Parts A & B are sometimes called "Original Medicare" or "Fee-For-Service" Medicare. When insured under Parts A & B, you may see any provider who accepts Medicare, but are subject to the annual Medicare deductible and for any fees that Medicare does not cover. Medicare Supplement Plans, sometimes called "Medigap" Plans, can help pay for what Parts A & B don't cover. Please see more information about Medicare Supplement Plans below.

Medicare Part C is another way to get your Medicare benefits. Under Part C, you receive your health benefits from what is called a Medicare Advantage Plan. These plans, which are managed by private insurance companies that are approved by Medicare, combine Part A, Part B, and, sometimes, Part D (prescription drug) coverage into a single policy. Medicare Advantage Plans must cover medically-necessary services. These plans take the form of network-provider-based plans such as PPOs, HMOs, and other plan options and co-payments, coinsurance or deductibles vary from plan to plan for these services. Often, Medicare Advantage Plans offer additional benefits not covered under Medicare, which may include 24-hour access to nurses, coverage when you travel, and discounts on products like hearing aids and eyewear.

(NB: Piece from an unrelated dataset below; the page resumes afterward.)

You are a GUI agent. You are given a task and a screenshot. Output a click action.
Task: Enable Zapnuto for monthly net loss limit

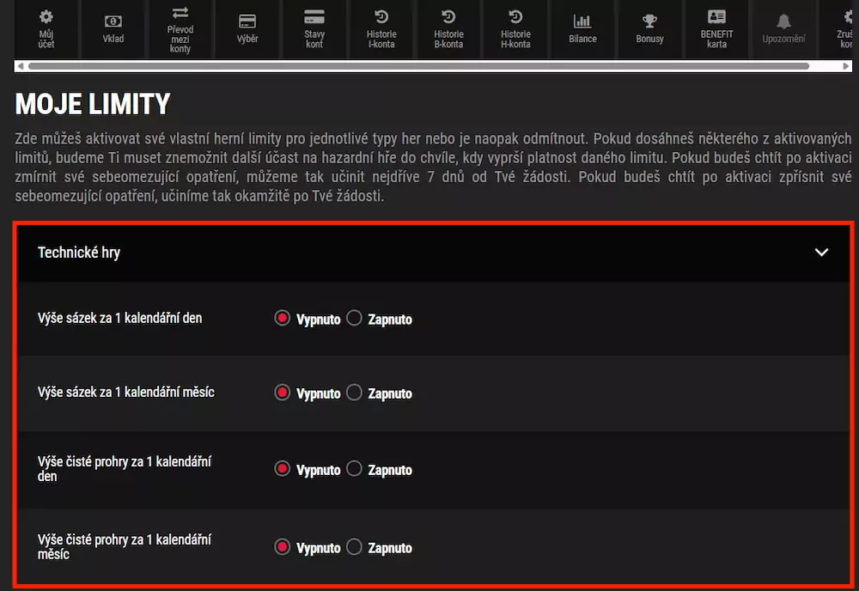(x=355, y=546)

Medicare Part D provides coverage for prescription drug benefits. Standalone prescription drug plans will generally require you to pay a monthly premium and may require a deductible, co-payment or co-insurance for each covered prescription you fill. Plans vary by cost, number of drugs covered and pharmacies you can use, but all plans must meet a minimum standard for drug coverage set by Medicare. Medicare prescription drug plans work with other types of Medicare health plan options including Original Medicare (Plans A & B) and Medigap plans. Work with your Medicare plan provider to find the Medicare Part D plan that best meets your prescription drug needs. And, as health needs change, it is always a good idea to evaluate your options during the Medicare Annual Enrollment Period from October 15 through December 7. Medicare Supplement Plans, or Medigap plans, are sold by private insurance companies that are approved by Medicare. Medicare Supplement Plans are designed to help pay costs, or "fill in the gaps," that Parts A & B do not cover. Depending on the Medicare Supplement Plan you choose, coverage for the annual Medicare deductible and co-insurance amounts for excess Part B expenses (for example, physical therapy, out-patient hospital services and doctor's visits) and may be included.